No eran lágrimas las que recorrían sus
largos cabellos y desembocaban en su barbilla, si no gotas de fría lluvia, que ahora arreciaba sin disimulo
alguno. Levantó la cabeza y dejó que el agua mojara sus labios, sus pómulos, su
nariz, su barba de tres días. A sus pies, un hilillo de color rojizo oscuro,
casi negro, corría en dirección a la alcantarilla con bastante prisa. Alargó su
brazo derecho y miró el revólver que casi colgaba de sus dedos entumecidos.

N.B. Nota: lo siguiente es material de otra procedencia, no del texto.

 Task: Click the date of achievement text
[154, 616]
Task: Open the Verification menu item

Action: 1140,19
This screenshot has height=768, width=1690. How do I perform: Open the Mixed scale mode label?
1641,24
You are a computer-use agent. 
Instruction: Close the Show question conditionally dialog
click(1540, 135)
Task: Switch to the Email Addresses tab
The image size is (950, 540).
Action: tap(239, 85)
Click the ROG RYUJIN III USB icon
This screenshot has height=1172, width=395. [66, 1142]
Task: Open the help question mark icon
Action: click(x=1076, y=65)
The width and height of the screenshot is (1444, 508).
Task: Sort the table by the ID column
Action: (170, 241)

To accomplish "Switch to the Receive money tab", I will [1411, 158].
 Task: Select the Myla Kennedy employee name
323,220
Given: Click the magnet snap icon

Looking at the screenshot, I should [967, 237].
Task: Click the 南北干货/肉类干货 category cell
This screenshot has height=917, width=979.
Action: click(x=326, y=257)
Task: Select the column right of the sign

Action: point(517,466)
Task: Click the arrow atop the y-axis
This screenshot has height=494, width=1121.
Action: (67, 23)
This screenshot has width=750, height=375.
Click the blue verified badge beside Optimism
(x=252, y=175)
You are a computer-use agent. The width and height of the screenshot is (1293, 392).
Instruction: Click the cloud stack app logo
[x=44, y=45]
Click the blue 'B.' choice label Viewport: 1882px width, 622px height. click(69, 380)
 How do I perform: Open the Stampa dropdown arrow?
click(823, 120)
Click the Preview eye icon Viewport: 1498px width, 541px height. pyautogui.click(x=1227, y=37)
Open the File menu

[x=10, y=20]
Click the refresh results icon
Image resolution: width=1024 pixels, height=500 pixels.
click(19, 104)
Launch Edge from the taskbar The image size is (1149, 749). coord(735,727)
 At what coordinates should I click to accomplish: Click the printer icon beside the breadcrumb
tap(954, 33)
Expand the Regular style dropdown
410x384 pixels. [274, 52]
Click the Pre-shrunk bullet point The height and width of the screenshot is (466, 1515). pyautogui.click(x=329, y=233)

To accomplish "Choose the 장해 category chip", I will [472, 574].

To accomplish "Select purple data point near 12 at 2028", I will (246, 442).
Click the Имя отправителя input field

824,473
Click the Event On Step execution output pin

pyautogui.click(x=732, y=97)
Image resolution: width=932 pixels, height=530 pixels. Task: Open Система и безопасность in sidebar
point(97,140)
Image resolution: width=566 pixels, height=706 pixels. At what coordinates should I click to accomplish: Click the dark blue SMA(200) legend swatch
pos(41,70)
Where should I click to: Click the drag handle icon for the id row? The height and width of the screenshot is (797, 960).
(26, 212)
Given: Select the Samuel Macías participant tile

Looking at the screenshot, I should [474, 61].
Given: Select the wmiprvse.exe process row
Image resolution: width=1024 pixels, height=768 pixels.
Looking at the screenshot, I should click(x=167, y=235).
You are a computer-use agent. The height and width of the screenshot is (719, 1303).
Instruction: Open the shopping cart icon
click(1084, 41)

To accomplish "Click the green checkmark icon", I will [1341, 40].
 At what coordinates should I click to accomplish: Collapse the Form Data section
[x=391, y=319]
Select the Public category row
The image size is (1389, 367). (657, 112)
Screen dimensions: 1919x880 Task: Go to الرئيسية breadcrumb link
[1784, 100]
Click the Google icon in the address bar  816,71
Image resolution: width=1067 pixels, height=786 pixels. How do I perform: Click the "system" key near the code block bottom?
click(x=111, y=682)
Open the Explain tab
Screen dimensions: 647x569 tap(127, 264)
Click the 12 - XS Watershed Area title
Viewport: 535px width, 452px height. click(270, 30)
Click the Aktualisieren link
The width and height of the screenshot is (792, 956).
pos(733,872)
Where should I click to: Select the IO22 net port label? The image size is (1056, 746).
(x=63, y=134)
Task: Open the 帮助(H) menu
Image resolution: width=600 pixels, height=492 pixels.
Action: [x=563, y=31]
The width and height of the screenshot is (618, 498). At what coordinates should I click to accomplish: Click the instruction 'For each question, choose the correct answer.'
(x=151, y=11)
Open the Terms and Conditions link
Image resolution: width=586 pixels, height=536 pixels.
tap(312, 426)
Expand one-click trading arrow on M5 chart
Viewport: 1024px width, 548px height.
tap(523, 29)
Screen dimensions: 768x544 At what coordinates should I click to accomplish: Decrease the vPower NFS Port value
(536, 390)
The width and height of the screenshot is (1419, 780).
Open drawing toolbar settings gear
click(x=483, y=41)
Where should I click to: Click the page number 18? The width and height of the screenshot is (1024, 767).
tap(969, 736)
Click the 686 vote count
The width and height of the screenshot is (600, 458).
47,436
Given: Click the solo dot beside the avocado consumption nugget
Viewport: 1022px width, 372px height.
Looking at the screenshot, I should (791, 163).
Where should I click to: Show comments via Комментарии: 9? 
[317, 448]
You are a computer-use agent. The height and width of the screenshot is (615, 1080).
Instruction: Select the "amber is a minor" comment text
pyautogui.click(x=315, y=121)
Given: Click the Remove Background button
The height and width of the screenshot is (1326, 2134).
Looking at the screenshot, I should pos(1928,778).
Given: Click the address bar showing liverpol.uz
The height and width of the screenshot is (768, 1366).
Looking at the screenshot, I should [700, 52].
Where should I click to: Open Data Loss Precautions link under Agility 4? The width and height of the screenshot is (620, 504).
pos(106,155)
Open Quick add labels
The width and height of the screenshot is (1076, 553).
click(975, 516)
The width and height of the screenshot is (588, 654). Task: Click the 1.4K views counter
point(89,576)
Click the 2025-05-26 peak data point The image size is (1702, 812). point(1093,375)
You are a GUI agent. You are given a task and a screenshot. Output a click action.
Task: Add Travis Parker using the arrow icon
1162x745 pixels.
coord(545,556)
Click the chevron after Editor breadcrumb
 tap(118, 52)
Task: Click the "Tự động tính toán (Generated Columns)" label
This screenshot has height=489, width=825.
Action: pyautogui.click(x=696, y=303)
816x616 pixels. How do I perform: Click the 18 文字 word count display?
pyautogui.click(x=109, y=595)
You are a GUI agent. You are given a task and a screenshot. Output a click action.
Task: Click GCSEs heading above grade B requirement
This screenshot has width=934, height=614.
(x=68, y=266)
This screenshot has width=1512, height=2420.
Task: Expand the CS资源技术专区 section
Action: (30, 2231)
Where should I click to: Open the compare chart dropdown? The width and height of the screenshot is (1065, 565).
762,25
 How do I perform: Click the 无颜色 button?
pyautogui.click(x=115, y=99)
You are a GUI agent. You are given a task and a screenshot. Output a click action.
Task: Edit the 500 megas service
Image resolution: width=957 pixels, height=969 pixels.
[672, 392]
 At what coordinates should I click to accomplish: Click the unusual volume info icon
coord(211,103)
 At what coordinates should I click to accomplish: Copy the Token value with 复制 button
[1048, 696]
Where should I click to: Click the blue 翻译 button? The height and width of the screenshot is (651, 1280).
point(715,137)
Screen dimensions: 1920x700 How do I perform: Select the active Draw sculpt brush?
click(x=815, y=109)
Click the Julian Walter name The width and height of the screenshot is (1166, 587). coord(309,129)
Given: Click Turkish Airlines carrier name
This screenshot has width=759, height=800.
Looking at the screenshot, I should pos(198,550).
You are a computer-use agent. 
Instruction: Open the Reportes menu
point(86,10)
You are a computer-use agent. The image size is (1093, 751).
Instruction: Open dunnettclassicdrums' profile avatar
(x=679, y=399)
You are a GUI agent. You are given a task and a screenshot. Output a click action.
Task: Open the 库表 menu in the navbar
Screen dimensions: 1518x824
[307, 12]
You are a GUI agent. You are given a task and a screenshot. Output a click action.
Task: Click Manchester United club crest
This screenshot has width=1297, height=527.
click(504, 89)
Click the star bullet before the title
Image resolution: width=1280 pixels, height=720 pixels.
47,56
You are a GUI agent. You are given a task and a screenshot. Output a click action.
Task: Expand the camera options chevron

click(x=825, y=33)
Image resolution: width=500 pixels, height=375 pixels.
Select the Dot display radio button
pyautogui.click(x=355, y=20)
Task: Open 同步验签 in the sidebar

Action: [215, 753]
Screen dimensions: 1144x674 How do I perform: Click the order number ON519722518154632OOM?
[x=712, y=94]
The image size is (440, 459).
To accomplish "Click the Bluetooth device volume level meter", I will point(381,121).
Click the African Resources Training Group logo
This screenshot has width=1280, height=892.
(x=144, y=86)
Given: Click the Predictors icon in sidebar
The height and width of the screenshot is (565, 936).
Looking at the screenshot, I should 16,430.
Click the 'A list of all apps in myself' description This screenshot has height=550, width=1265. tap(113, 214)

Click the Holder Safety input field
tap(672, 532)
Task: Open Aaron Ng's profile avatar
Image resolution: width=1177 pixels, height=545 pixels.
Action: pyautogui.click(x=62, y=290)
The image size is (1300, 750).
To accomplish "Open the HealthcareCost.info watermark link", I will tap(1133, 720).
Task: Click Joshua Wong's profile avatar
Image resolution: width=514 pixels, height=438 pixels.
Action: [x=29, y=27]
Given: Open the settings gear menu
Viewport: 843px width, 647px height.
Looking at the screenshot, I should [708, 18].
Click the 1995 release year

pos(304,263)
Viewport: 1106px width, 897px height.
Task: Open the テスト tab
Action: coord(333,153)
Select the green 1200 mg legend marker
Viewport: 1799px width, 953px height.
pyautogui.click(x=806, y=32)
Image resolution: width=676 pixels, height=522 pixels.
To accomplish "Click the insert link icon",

Tres balas. En cuclillas como estaba, entre dos contenedores de basura por los
que los desperdicios rebosaban de esa manera despreocupada que sólo los muertos
entienden, instintivamente palpó el bolsillo de su gabardina aún sabiendo que
no encontraría nada. Tan sólo un paquete de tabaco. Sacó un cigarrillo y lo
encendió con un mechero decorado con un negro ocho en un círculo blanco. Ocho
balas me harían falta, pensó. Diablos. Qué curiosa manera de comunicarse tenía
el destino, a través de un encendedor, como si la propia vida que se abría paso
en cada calada supiera que su fin se acercaba y, a la vez, albergaba algún tipo
de ansiedad por acabar con todo aquel asunto lo antes posible. Se irguió
sacudiéndose el agua del pelo en un movimiento rápido, medido, cien mil veces
practicado con anterioridad. Miró en dirección a la entrada del aquel oscuro y
húmedo callejón. Decidido, apretó los dedos en la empuñadura metálica de su 38 y comenzó a andar hacia la
luz tenue que iluminaba la entrada de aquella callejuela. No había dado ni diez
pasos cuando le dieron el alto tres individuos. Su aspecto era normal, ropas
sencillas, zapatos baratos. Pero lo que llamaba la atención no eran sus
atuendos, sus uniformes de normalidad. Lo que hizo que a aquel empapado tipo
enfundado en una gabardina le temblaran ligeramente las piernas era que
aquellos tres hombres iban armados hasta los dientes. Armas enormes, rifles de
caza, semiautomáticas. Y le estaban apuntando. Uno de ellos, el que tenía más
aspecto de anodino con sus pantalones de pana de un beige insultante, le
disparó en la rodilla antes de que pudiera siquiera articular palabra. Nuestro
hombre cayó de rodillas, apoyándose en las manos, aún sin soltar el revólver.
Otro gatillo hizo click y el impacto de bala en el hombro derecho hizo saltar
un trozo de gabardina hecha jirones y, a la vez, le hizo caer de espaldas
salpicando en un charco. Esta vez sí, su pistola resbaló por el suelo un par de
metros, lejos de su alcance. Otros cinco hombres llegaron a la carrera. Uno de
ellos se le acercó, empuñando un cuchillo de carnicero. Se sentó sobre sus
talones justo a la altura de la cabeza de aquel hombre malherido. Le miró
fijamente a los ojos. -Mírame -le dijo. Con la dificultad de alguien que sabe
que se está muriendo, entreabrió los ojos, sin ningún miedo ya, dispuesto a
aceptar lo que fuera que el destino le guardaba en la recámara de la vida. -Te
lo advertimos - le dijo -el apoyamanos del ascensor no es un cenicero. No es
nada personal, sabías que esto iba a pasar. Como presidente de la comunidad de
vecinos te lo advertí personalmente. Y no hiciste caso, amigo. Es hora de
morir.
Y sin darle ningún tiempo a responder, le
cercenó el cuello con un giro rápido y limpio de muñeca.